Re: OHCI unplug kernel crash in kernel 4.3 and 4.4

From: Alan Stern
Date: Thu Jan 14 2016 - 11:30:13 EST


On Thu, 14 Jan 2016, Joerg Roedel wrote:

> On Thu, Jan 14, 2016 at 03:01:14PM +0100, Oliver Neukum wrote:
> > On Thu, 2016-01-14 at 13:50 +0100, Stefani Seibold wrote:
> > > A unplug of an USB 1.0 OHCI controller express card will result in a
> > > kernel crash. The express card is attached via thunderbolt and a sonnet
> > > express card to thunderbolt adapter.
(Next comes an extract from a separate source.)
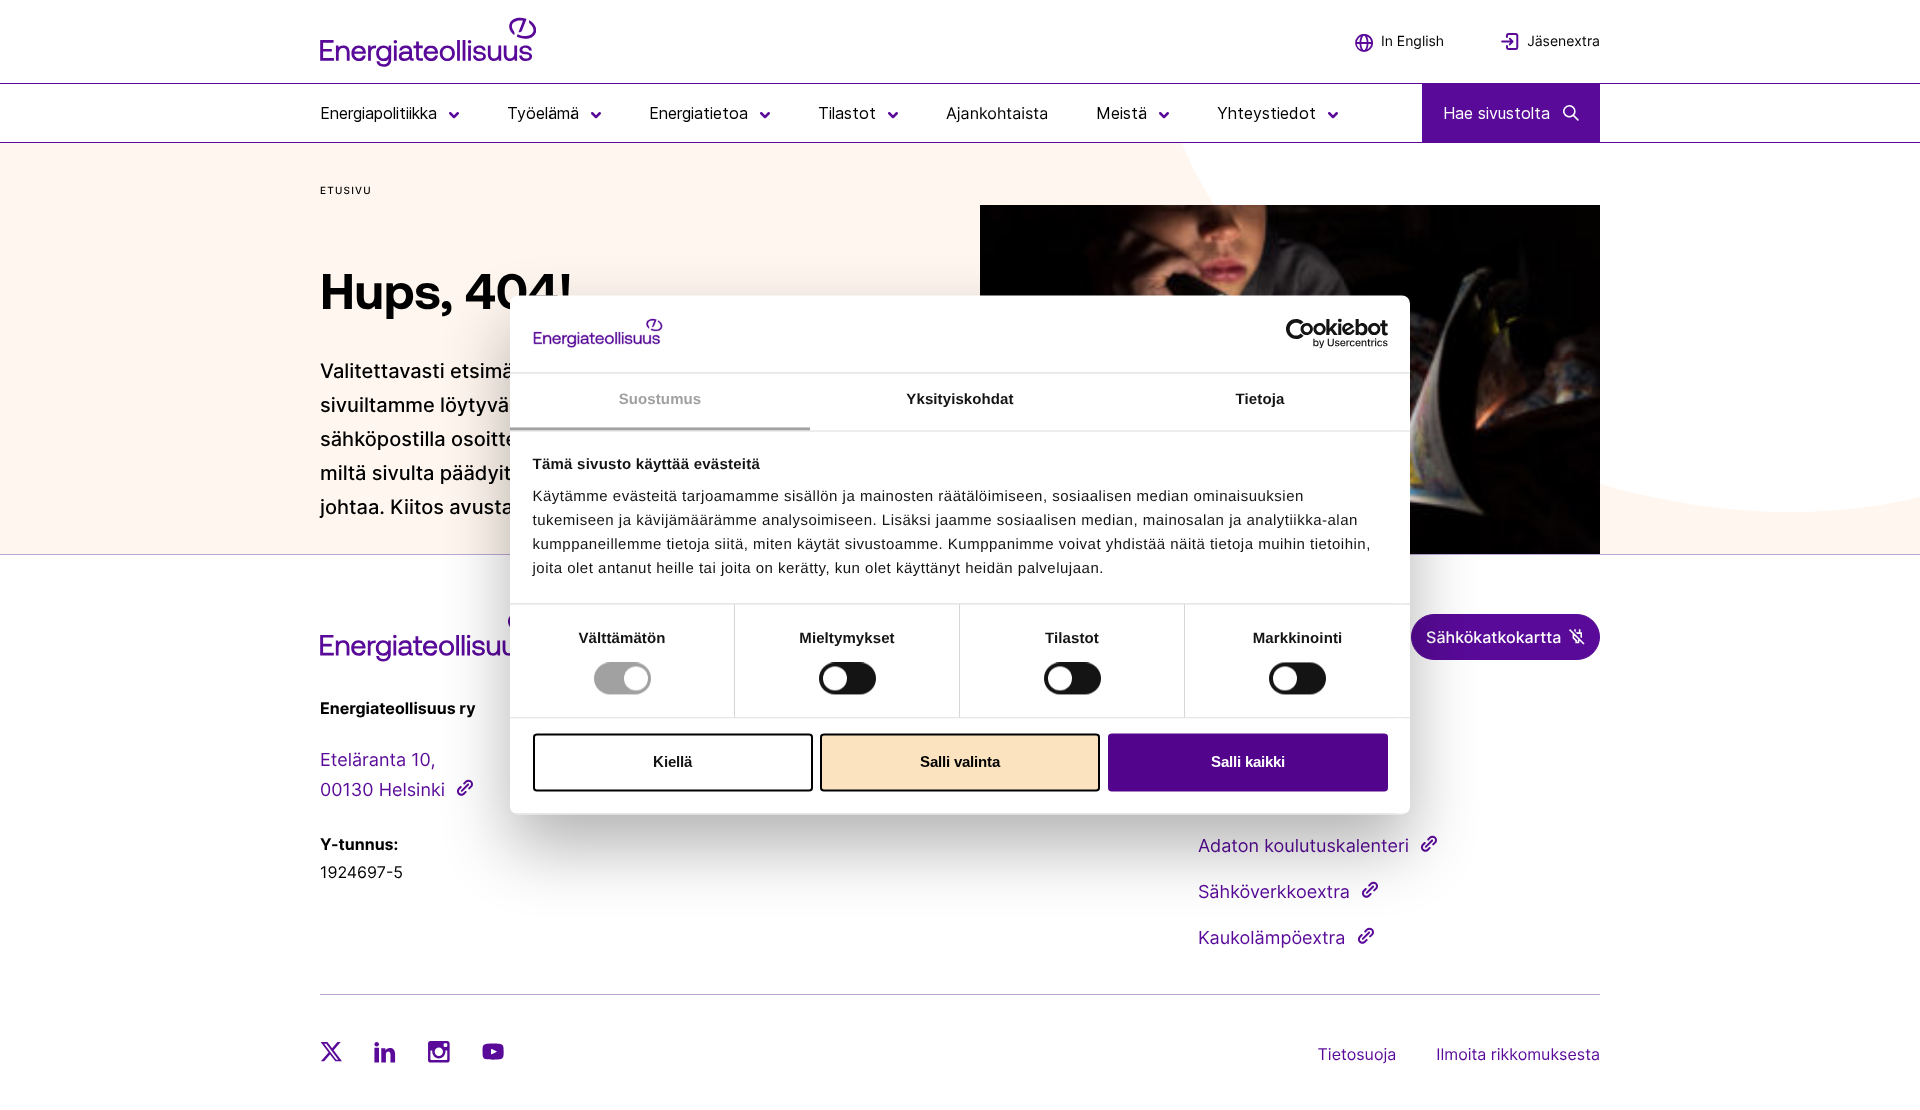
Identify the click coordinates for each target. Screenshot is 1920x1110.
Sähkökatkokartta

The computer hangs after the
> > > unplug, only a power fix the situation.
> > >
> > > This is the kernel log of a kernel 4.4 via netconsole:
> > >
> > > pciehp 0000:06:03.0:pcie24: Card not present on Slot(3)
> > > pciehp 0000:06:03.0:pcie24: slot(3): Link Down event
> > > pciehp 0000:06:03.0:pcie24: Link Down event ignored on slot(3): already powering off
> > > ehci-pci 0000:0b:00.2: HC died; cleaning up
> > > ehci-pci 0000:0b:00.2: remove, state 4
> > > usb usb5: USB disconnect, device number 1
> > > pciehp 0000:00:1c.4:pcie04: Card not present on Slot(4)
> > > pciehp 0000:00:1c.4:pcie04: slot(4): Link Down event
> > > ehci-pci 0000:0b:00.2: USB bus 5 deregistered
> > > ohci-pci 0000:0b:00.1: HC died; cleaning up
> > > ohci-pci 0000:0b:00.1: remove, state 4
> > > usb usb7: USB disconnect, device number 1
> > > pciehp 0000:00:1c.4:pcie04: Link Down event ignored on slot(4): already powering off
> > > ohci-pci 0000:0b:00.1: USB bus 7 deregistered
> > > ohci-pci 0000:0b:00.0: HC died; cleaning up
> > > ohci-pci 0000:0b:00.0: remove, state 4
> > > usb usb6: USB disconnect, device number 1
> > > ------------[ cut here ]------------
> > > kernel BUG at drivers/iommu/intel-iommu.c:3592!
> >
> > This is likely the crucial information. The IOMMU is unhappy.
>
> The only explanation for this is that the device driver calls into the
> iommu code after the BUS_NOTIFY_REMOVED_DEVICE notifier ran. I see in
> the stack-trace below that device_release_driver() is called from an
> unusual place in pci code.
>
> Unless there is a good explanation for calling device_release_driver()
> after the BUS_NOTIFY_REMOVED_DEVICE notifier, this is no bug in the
> iommu code.

I don't think that is what happened. The BUS_NOTIFY_REMOVED_DEVICE
notifier is sent by device_del(), which is called (indirectly) by
pci_remove_bus_device(). The device driver's remove routine -- which
is what called into the iommu code -- is invoked through
device_release_driver(), which is called (indirectly) by
pci_stop_bus_device().

Since pci_stop_and_remove_bus_device() calls pci_stop_bus_device()
before pci_remove_bus_device(), the notifier does not get sent until
after the iommu code runs.

Alan Stern